Saturday of the Seventeenth Week in Ordinary Time

The rest that is appointed by God is a combination of self-restraint and remission of debt.  This Jubilee is the celebration God wants us to experience.  Herod the tetrarch represents the attempts of men to celebrate, but in a way that is completely foreign to God’s plan.  Celebration is not meant to be a time of self-indulgence or of incurring debt.  Celebration is meant to be a time to  receive what we need from God and providence without frenetic anxious activity.  To receive the release from all debts: forgiveness – that is the true joy of celebration.

THEODORE OF MOPSUESTIA:

Herod the king is one person, Herod the tetrarch, his son, is another. After King Herod’s death the Romans divided his kingdom into a tetrarchy, and one part of the tetrarchy went to his son. This is the man who beheaded the Forerunner and who, for this reason, received his due punishment not long afterward.1

BEDE:

We read in the law that the fiftieth year was ordered to be designated as a jubilee (that is, a [year for] releasing or exchanging), in which the whole people should rest from all cultivation of the land and everyone’s debts should be canceled. And we know that in the New Testament the grace of the Holy Spirit came upon the apostles on the day of Pentecost (that is, the fiftieth day of the Lord’s resurrection) and hallowed the beginnings of the church that was being brought into existence by its coming.

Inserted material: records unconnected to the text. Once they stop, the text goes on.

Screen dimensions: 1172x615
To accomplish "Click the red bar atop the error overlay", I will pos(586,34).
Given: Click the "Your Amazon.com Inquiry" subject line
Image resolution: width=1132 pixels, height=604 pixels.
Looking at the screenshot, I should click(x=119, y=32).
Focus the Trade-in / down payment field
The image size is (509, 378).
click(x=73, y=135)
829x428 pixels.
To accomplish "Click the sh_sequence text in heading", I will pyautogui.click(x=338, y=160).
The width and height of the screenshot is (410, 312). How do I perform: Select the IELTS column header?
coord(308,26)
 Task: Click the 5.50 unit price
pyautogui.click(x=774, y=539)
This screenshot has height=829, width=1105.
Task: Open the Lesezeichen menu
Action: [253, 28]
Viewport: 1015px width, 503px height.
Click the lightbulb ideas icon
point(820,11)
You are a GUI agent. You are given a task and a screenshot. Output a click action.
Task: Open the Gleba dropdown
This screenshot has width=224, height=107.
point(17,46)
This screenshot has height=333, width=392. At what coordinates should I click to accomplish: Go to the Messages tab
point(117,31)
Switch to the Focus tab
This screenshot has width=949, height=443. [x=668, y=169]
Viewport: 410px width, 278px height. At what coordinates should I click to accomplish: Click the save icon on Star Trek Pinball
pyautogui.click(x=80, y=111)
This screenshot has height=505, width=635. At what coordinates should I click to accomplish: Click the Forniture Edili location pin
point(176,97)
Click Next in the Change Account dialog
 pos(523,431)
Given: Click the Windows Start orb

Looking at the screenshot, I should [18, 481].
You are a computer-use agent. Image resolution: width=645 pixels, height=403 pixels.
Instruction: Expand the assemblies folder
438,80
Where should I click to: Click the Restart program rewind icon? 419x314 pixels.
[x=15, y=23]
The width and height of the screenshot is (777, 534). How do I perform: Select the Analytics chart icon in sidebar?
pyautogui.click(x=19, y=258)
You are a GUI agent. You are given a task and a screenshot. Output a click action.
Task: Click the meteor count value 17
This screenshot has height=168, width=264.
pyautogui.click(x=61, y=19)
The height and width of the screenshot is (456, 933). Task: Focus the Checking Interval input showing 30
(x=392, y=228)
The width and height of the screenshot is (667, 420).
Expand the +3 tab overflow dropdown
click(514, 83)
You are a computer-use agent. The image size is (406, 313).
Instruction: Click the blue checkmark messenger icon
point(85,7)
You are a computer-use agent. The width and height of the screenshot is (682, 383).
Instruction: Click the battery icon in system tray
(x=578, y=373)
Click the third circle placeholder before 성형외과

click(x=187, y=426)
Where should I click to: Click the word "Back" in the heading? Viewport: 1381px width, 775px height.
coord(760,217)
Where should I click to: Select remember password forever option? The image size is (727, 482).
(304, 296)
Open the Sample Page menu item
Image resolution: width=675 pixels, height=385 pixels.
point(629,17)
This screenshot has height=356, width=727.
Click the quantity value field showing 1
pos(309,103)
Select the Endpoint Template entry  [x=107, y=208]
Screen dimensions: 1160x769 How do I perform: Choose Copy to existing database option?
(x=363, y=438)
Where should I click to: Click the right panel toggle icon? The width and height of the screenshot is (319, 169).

It is agreed then that by this number can rightly be figured either the grace of the Holy Spirit or the joy of future blessedness, to which one is brought through the gift of the same Spirit and in the perception of which alone is true rest and joy.2

Footnotes

  1. FRAGMENT 77.  Simonetti, M. (Ed.). (2002). Matthew 14-28 (p. 2). Downers Grove, IL: InterVarsity Press.
  2. ON THE TABERNACLE 2.2.  Lienhard, J. T., & Rombs, R. J. (Eds.). (2001). Exodus, Leviticus, Numbers, Deuteronomy (pp. 198–199). Downers Grove, IL: InterVarsity Press.